Ginkgo Bioworks Lands $9 Million In Series A Funding To Build Out New Lab Facilities

Ginkgo Bioworks, the Boston-based startup working with DARPA and others on wild science projects involving bio-organisms, has just raised $9 Million in Series A Financing from Felicis Ventures, OS Fund, Data Collective, iGlobe Partners and Vast Ventures.

Ginkgo Bioworks specializes in engineering microbes to produce cultured ingredients, such as flavors, fragrances, cosmetics, and sweeteners.

Silicon Valley investors first took note of the company after it became the first biotech startup to go through Y Combinator in last year’s summer class. But DARPA and other research agencies had already committed to about $15 million in contract work before that.
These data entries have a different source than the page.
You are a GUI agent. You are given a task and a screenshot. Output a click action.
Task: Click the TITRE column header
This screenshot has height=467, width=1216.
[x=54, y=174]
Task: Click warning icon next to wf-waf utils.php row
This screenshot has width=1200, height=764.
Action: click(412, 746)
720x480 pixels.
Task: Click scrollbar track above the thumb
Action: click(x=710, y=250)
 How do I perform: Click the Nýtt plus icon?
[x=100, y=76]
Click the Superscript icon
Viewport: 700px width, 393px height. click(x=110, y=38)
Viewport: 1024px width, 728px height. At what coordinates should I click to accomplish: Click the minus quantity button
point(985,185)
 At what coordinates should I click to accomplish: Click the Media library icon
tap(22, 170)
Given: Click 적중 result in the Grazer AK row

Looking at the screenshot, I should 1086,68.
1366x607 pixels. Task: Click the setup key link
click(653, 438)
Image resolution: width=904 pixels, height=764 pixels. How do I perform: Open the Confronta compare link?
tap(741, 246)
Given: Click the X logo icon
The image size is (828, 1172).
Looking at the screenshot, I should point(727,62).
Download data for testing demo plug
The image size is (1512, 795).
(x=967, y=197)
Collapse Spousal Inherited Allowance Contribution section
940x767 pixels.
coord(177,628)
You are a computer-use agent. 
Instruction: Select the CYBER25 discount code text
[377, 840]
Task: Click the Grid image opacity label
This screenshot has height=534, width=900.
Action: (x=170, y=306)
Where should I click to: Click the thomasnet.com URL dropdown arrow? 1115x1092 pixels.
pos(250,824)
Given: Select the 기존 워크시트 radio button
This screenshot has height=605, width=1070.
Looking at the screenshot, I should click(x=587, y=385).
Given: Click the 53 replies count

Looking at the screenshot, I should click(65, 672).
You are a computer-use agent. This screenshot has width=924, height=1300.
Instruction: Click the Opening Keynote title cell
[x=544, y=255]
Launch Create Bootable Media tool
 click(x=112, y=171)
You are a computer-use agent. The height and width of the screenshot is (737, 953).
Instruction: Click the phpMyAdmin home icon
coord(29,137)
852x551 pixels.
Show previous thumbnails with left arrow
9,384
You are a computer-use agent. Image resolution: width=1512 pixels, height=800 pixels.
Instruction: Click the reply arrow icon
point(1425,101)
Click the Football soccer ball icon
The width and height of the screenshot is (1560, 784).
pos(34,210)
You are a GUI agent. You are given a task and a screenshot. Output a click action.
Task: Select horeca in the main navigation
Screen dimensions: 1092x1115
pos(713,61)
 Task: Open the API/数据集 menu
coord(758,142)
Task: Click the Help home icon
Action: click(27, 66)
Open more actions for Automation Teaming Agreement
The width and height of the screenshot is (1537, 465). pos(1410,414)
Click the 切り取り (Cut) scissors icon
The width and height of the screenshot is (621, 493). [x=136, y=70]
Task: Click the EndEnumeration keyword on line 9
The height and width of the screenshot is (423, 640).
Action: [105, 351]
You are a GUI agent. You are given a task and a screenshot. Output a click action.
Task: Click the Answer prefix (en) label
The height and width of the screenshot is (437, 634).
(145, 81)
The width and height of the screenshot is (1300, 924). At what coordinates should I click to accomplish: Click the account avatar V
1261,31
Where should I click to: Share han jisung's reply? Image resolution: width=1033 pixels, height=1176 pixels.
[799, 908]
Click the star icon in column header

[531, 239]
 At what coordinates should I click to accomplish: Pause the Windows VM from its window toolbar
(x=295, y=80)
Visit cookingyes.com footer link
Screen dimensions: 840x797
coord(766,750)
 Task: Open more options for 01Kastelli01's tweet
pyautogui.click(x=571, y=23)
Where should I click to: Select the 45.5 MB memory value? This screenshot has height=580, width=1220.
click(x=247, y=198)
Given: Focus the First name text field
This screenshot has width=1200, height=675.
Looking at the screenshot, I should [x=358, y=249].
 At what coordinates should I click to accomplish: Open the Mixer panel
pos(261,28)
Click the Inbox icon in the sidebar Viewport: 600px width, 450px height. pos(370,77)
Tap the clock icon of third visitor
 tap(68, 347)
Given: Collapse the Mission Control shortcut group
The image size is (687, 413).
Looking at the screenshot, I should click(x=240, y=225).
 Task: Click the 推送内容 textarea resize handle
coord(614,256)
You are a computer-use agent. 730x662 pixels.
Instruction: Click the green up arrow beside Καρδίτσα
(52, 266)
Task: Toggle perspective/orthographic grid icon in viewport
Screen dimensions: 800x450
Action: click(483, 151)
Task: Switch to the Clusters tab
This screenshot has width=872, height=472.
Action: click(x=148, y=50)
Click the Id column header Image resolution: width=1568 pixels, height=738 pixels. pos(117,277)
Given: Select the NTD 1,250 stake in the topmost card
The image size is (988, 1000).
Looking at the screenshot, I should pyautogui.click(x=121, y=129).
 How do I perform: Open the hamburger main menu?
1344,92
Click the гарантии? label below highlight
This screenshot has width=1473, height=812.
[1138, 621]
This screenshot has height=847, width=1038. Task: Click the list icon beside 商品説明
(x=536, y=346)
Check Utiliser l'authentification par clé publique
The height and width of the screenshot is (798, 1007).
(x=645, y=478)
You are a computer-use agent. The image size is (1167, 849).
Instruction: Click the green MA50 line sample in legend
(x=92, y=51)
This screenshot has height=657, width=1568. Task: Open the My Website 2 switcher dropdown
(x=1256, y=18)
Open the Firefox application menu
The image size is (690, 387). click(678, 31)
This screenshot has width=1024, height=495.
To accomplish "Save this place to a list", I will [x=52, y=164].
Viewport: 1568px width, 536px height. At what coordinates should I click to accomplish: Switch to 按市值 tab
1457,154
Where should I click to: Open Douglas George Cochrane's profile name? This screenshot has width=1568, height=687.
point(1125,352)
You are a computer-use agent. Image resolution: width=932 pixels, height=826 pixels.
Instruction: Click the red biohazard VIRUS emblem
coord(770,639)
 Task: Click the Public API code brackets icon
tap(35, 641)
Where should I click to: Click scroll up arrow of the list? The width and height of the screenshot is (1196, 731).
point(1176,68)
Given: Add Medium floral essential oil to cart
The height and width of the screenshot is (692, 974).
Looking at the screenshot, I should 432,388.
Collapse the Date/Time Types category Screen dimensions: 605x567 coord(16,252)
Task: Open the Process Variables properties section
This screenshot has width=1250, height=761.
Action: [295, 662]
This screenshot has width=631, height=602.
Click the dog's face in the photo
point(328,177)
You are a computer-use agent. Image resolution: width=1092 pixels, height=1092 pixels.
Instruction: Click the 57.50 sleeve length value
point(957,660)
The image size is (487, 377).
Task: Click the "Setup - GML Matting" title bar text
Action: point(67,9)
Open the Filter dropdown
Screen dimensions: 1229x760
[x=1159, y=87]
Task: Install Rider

This raise is more of a strategic play for Ginkgo, according to co-founder Jason Kelly. The company was founded in 2008, but it has started making connections within the tech community since launching out of YC. “We had a huge amount of interest coming out of YC from the tech community. It helped position us as an enterprise software investment rather than just pharmacy research,” he told TechCrunch over the phone.

Ginkgo will use part of the funds to continue building out a new 18,000-square-foot facility, Bioworks1. This is a research lab built with 20 robots controlled by specialty software that helps the startup conduct experiments like turning yeast into rose fragrance. Customers order the research and development and then split the royalties with Ginkgo once it goes into production.

Some of the new funding will also help further research before the products go to market. It will also go toward hiring more software developers and salespeople as well as help with construction on the beginnings of Bioworks2, an updated lab with next generation robotics designed to help the startup do more, faster and for less money.

Ginkgo is part of a major shift in the biotech industry. The combination of a number of improved technologies including robots, software and other enhancements has allowed this industry to prototype faster on vastly smaller budgets than ever before.

“Biology is one of the most critical technologies of the coming decades and will revolutionize multiple industries from healthcare to energy,” Founder of OS Fund Bryan Johnson said in a statement about the investment.